Tancheddas
Serie: Tutto in una sera
- Episodio 1: Africa
- Episodio 2: Tancheddas
- Episodio 3: Cavalier Tripponi
- Episodio 4: La ragazza di Padova
- Episodio 5: Il lavoro rubato
- Episodio 6: La scodella del diavolo
STAGIONE 1
L’atmosfera di profondo e intimo raccoglimento della cappella contrastava fortemente con il vociare distratto e in continuo movimento della navata centrale dove, risatine, chiacchiere sul caldo, candele brandite come spade e canti liturgici si mescolavano alla monotona cantilena amplificata dell’officiante la messa. Di solito nelle chiese ad alta presenza di turisti si riserva uno spazio ben preciso alla preghiera e ai suoi riti, mentre il resto viene lasciato a beneficio dei visitatori armati di depliant e macchina fotografica, anzi dell’onnipresente smartphone. In questa invece, perlomeno lungo le navate, nessuna separazione ma tutti insieme a disturbarsi a vicenda in una confusione di sedie spostate, di taluni che insieme si siedono e altri che alla rinfusa si alzano.
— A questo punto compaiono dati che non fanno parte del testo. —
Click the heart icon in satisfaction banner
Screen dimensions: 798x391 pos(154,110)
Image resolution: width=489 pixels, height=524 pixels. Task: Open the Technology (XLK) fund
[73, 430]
«Scambiatevi il segno della pace» – «piacere, cavalier Tripponi, che afa oggi, perlomeno qui si respira».
Il silenzio sospeso della cappella pareva di un altro mondo, di un altro tempo. Son rimasto lì, anch’io immobile, per diversi minuti e qualcuno sicuramente avrà pensato che stessi pregando. Un ateo non prega, semmai si interroga su se stesso oppure sulle circostanze in cui viene a trovarsi. In ogni caso ho sperato che quelle due silenziose statue viventi riuscissero a esaudire i loro desideri e ancora una volta con la testa per aria, ho proseguito lungo la navata destra.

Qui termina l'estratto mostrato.